Add footnote about actor/keyId resolution during HTTP Signature processing (#1840)

* Add footnote about actor/keyId resolution during HTTP Signature processing
* Use list for key types

Author: mjankowski

content/en/spec/security.md

@@ -131,7 +131,7 @@ Mastodon verifies the signature using the following algorithm:
 
 * Split `Signature:` into its separate parameters.
 * Construct the signature string from the value of `headers`.
-* Fetch the `keyId` and resolve to an actor's `publicKey`.
+* Fetch the `keyId`[^keyId] and resolve to an actor's `publicKey`.
 * RSA-SHA256 hash the signature string and compare to the Base64-decoded `signature` as decrypted by `publicKey[publicKeyPem]`.
 * Use the `Date:` header to check that the signed request was made within the past 12 hours.
 
@@ -205,3 +205,7 @@ To verify a signature, Mastodon uses the following algorithm:
 * Strip `type`, `id`, and `signatureValue` from the `signature`, leaving only `signature[creator]` and `signature[created]`.
 * Base64-decode the `signatureValue` and verify it against the public key in `signature[creator]`.
 
+[^keyId]: The `keyId` does not reference the `publicKeyPem` property (the key material).

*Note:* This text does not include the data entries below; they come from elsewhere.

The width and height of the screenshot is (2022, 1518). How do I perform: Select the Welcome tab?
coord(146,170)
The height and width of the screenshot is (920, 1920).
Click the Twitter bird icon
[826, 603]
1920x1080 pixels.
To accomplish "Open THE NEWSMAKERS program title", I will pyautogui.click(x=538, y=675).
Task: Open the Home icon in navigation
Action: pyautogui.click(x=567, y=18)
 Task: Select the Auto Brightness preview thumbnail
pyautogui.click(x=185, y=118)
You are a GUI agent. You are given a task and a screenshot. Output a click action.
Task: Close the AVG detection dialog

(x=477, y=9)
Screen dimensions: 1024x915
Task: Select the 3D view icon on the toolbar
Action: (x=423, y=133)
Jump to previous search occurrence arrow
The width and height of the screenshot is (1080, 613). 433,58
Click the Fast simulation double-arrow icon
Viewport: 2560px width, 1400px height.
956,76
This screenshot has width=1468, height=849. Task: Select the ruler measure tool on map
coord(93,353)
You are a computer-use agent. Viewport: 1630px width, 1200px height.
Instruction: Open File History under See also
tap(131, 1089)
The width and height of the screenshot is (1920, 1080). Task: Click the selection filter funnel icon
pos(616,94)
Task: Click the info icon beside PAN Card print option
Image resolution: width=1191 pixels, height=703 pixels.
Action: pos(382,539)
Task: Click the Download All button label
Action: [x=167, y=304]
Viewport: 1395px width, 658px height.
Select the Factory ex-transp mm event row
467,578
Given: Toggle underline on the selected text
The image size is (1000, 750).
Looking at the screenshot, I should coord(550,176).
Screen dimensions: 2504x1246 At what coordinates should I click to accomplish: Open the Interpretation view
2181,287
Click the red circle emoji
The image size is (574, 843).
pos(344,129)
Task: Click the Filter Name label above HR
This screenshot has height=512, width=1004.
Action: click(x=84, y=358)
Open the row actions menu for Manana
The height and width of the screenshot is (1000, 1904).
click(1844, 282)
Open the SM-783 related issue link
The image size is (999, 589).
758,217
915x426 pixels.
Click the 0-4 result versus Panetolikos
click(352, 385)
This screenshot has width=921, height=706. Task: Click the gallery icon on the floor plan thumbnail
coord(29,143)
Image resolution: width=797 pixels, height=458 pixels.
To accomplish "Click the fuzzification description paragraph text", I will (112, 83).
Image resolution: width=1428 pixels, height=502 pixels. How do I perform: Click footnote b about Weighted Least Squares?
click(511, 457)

It is a URI for the `publicKey` object associated with the actor. That public key object has an owner property that must be the URI of the owning actor. The extracted `keyId` value is processed as follows:
+
+    * When the `keyId` is an actor and fragment (`actor#key`), the owner points back to the same document (actor).
+    * When the `keyId` is a key (`/key`), the owner points back to some actor, and that actor should point back to the same key (establishing a bi-directional claim).